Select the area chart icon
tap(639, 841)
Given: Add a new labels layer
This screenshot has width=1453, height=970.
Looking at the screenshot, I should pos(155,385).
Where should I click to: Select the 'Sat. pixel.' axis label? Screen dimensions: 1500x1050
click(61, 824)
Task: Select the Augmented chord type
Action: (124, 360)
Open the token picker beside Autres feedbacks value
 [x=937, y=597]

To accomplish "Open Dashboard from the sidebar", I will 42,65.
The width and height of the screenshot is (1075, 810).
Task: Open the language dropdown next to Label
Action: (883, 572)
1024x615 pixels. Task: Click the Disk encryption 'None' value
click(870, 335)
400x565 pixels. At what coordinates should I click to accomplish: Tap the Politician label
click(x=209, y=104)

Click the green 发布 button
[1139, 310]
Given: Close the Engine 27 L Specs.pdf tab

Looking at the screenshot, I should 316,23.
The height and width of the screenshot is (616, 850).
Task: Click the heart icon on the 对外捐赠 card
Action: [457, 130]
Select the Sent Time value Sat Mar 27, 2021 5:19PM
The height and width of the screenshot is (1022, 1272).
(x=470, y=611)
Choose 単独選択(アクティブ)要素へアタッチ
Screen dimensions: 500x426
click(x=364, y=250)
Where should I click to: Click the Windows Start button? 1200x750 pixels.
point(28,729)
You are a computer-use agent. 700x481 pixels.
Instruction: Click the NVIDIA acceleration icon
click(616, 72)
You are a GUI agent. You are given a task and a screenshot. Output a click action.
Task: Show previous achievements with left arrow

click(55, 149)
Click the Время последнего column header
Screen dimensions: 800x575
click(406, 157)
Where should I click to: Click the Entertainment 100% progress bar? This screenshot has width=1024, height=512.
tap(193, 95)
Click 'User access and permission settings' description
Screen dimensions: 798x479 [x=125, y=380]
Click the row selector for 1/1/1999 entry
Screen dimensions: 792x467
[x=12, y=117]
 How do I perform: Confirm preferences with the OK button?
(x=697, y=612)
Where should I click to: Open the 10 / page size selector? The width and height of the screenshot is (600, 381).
**********
Exercise aim: Would you please copy each line of the listing that contains the word "agent"?

Result of the task:
You are a computer-use agent. 700x481 pixels.
You are a GUI agent. You are given a task and a screenshot. Output a click action.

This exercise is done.